PROVIDED TEXT:
NEW DELHI Two Indian states have put sales of Swiss drugmaker Roche's blockbuster drug Avastin on hold, officials said on Tuesday, after it hampered the vision of 15 patients who used it for a condition it is not officially meant to treat.
Avastin is a cancer drug but is often used by doctors to treat vision loss even though it has not been approved by the U.S. Food and Drug Administration for that purpose. Studies have shown that eye injections of Avastin curb vision loss.
Roche's India unit said the company does not promote the use of Avastin for treatments for which it is not approved, but has initiated an internal investigation.
H.G. Koshia, the top drug controller in western Gujarat state, said he had directed distributors to recall one batch of the medicine given to the patients last week. Its samples were being tested following the incident at a hospital in Ahmedabad city.
Following an alert from Gujarat, southern Telangana state has ordered a freeze on all batches of Avastin being sold in the state, drug control official Surendranath Sai said.

DATASET CONTENT:
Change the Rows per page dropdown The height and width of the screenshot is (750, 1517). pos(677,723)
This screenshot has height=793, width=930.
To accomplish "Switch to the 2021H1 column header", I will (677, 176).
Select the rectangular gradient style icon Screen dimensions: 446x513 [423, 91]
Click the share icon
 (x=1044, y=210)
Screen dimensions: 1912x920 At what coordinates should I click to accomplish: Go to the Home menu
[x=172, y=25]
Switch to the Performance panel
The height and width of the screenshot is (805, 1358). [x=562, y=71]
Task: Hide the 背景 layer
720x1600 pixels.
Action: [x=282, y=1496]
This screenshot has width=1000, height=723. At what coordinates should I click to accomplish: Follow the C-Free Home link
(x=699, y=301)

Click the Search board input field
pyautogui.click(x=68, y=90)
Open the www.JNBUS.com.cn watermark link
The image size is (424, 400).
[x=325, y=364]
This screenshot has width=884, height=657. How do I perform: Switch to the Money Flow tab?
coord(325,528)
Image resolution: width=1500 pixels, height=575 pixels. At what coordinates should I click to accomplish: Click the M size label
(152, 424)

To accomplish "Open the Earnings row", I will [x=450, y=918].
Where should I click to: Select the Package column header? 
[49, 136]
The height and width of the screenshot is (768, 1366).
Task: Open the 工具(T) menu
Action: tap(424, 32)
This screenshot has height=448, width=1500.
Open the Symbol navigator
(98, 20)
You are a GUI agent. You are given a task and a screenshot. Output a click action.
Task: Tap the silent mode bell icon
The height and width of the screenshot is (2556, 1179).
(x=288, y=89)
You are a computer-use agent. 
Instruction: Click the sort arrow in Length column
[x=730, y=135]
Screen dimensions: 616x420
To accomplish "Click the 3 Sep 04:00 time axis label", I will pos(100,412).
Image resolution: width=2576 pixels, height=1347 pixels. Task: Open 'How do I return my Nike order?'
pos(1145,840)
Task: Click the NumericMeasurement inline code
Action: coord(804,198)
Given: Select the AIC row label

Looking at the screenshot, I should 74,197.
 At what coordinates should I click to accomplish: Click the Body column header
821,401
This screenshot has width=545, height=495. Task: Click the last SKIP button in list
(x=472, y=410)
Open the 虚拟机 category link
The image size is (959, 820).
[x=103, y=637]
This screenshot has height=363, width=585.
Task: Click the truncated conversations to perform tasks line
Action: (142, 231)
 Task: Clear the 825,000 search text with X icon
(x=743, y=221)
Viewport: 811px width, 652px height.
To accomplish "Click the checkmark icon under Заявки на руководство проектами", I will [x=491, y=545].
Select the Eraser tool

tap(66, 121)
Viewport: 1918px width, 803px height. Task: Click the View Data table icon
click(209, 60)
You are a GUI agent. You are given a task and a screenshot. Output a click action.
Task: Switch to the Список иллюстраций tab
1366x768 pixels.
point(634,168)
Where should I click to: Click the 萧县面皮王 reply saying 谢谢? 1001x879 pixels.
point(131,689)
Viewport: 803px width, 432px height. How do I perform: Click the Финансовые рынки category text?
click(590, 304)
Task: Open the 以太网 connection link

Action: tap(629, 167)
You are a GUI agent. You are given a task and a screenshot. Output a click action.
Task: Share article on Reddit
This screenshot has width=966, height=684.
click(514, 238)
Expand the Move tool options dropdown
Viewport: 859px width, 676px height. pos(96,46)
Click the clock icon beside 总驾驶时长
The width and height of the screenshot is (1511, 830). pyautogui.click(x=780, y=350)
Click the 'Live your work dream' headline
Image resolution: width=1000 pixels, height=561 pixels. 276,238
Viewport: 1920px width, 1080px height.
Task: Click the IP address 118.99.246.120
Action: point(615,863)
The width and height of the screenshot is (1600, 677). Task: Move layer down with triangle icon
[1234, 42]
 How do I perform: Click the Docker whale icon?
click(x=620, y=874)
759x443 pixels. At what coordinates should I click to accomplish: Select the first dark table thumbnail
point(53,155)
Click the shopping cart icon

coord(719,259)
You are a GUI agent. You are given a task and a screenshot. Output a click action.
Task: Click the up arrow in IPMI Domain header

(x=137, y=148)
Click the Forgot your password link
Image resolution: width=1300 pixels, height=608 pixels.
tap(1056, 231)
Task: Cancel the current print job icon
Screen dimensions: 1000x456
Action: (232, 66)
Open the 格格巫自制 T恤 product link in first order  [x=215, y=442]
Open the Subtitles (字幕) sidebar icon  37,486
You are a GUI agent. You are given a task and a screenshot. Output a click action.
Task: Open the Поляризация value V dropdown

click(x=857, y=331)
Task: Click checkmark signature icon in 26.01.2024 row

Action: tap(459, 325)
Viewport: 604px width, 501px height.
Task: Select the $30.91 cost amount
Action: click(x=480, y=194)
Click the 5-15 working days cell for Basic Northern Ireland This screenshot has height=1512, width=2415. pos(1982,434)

USING THE INFORMATION:
- 1) In the Avastin report, which state ordered a freeze on all batches of Avastin sold there?
- 2) Extract the part of the Avastin report starting at "NEW DELHI Two" and ending at "curb vision loss.".

SOLUTIONS:
- 1) Telangana

- 2)
NEW DELHI Two Indian states have put sales of Swiss drugmaker Roche's blockbuster drug Avastin on hold, officials said on Tuesday, after it hampered the vision of 15 patients who used it for a condition it is not officially meant to treat.
Avastin is a cancer drug but is often used by doctors to treat vision loss even though it has not been approved by the U.S. Food and Drug Administration for that purpose. Studies have shown that eye injections of Avastin curb vision loss.